● **Tasks to complete**:
1 - Copy from the forum thread on printing HTML from a Python variable the passage that begins at the words "I have python" and ends after the words "will prefer this.".
2 - Rewrite the lines of the records starting at the line containing "This screenshot has width=786, height=467." and continuing through the end of the records, with "legend" changed to "label" and nothing else altered. Omit the pictures.
:: Selected text
3

I have python variable with a html content like

>>>>a='<html><h1><a href="http://www.google.com">Link to Google<></h1></html>'

How can I print it as a html?

I would like print this variable in my terminal and I would like a result like this:

a.html

OBS.: If python can do this without shell script or other programs I will prefer this.

GarouDan
  • 3,743
  • 9
  • 49
  • 75
  • Take a look at this question: http://stackoverflow.com/questions/287871/print-in-terminal-with-colors-using-python – Wayne Werner Nov 10 '11 at 14:26
  • @WayneWerner it's very interesting. But unfortunally the variables that I want to print is already in html. I don't need the colors truly, it's interesting, but I'm interested on interpret html in python and print it like a webpage. See this example pastebin [link](http://pastebin.com/PJF58pX1): – GarouDan Nov 10 '11 at 14:37
  • I'm still confused at what you want - you told martincho that you did not want plain text, you wanted the formatting of the links to show up. However, in your example image there is only plain text colored blue. Now you tell me that you don't need colors? Are you just trying to display the text of the page, or do you want to be able to interact with it in some way? – Wayne Werner Nov 10 '11 at 19:29
  • This color text is just the way how the w3m interpret html if I open this same file in a brownser they will look like a "normal" webpage. – GarouDan Nov 14 '11 at 02:36
  • So the question is: what exactly do you want to display? Do you want to create a Python-only version of w3m? Do you just want to display the text on the webpage? – Wayne Werner Nov 14 '11 at 14:52
  • I would like print html contents and display (in terminal) it like webpages not just a simple text. This is a interesting, or important thing if you are using crawlers. Treat all htmls tags can be anoying,or impossible but if python interprets it everything can become more easy. – GarouDan Nov 15 '11 at 01:31

3 Answers3

2

I had success doing a python program a.py as below:

a='<html><h1>My example text</h1></html>'
file=open("a.html","w")
file.write(a+'\n')
file.close

and then doing another shell script a.sh something like:

#!/bin/sh
/usr/bin/env python a.py
w3m a.html

But I think it isn't a good way, isn't there one that only uses python?
::::
:: Material to process
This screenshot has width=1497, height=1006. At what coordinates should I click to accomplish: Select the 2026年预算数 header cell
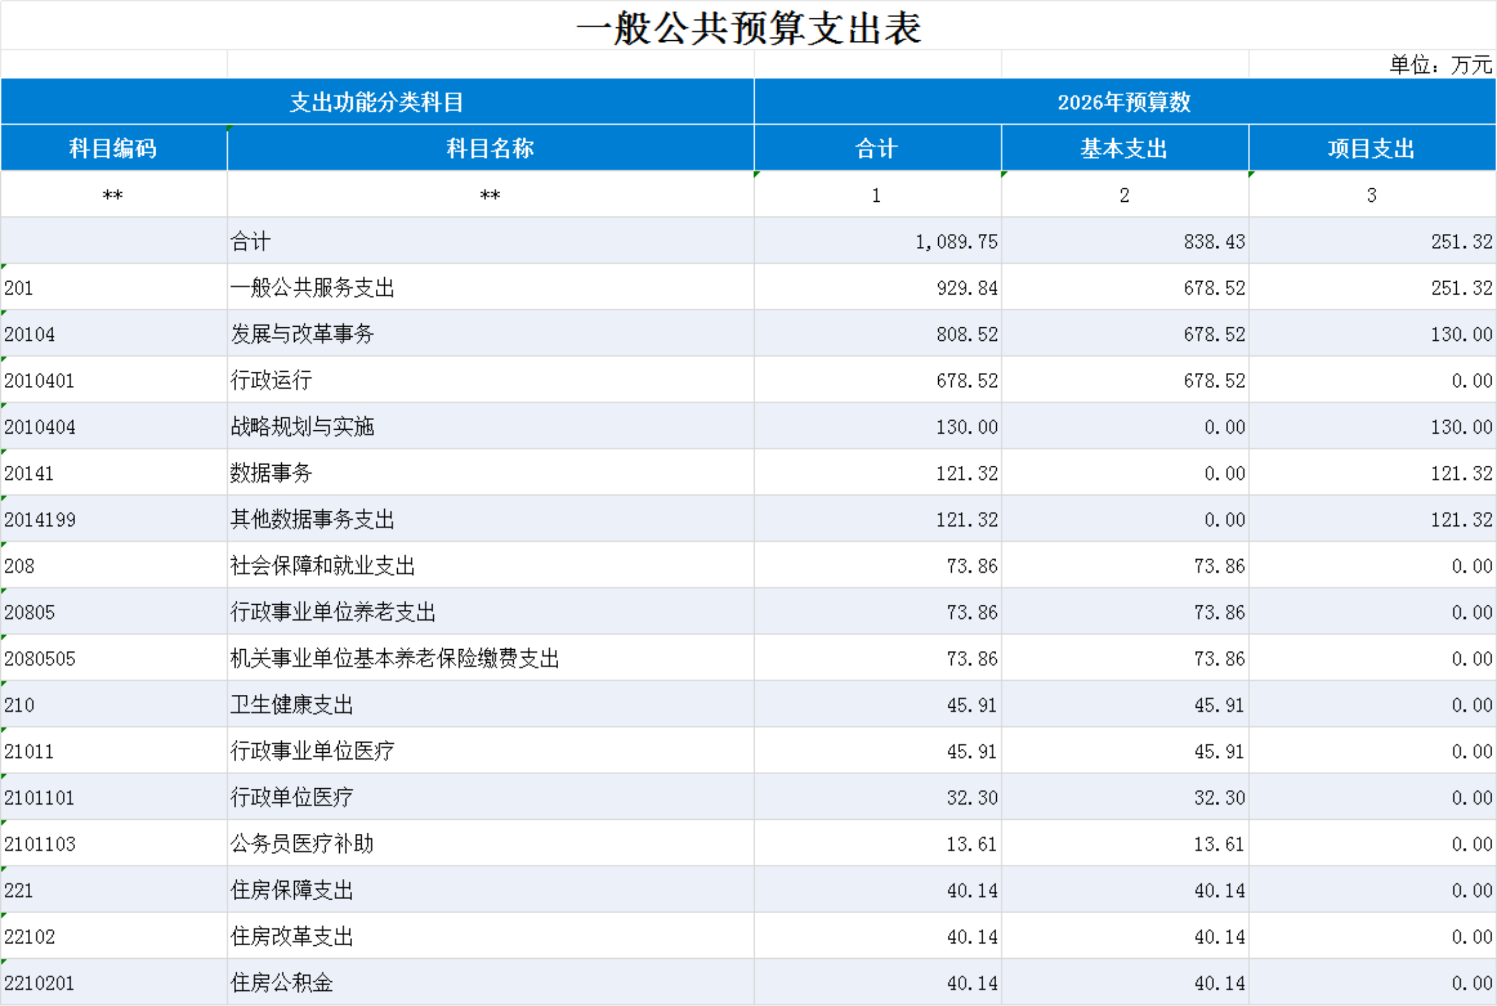[x=1124, y=102]
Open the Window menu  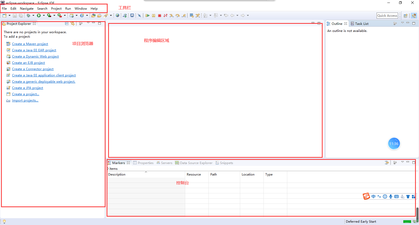[x=81, y=9]
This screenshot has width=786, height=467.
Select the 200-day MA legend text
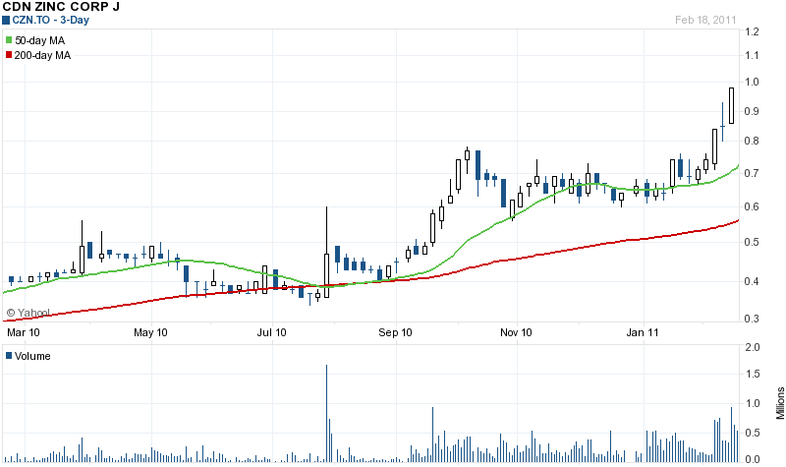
::::
● **Final answers**:
1 -
I have python variable with a html content like

>>>>a='<html><h1><a href="http://www.google.com">Link to Google<></h1></html>'

How can I print it as a html?

I would like print this variable in my terminal and I would like a result like this:

a.html

OBS.: If python can do this without shell script or other programs I will prefer this.

2 -
This screenshot has width=786, height=467.
Select the 200-day MA label text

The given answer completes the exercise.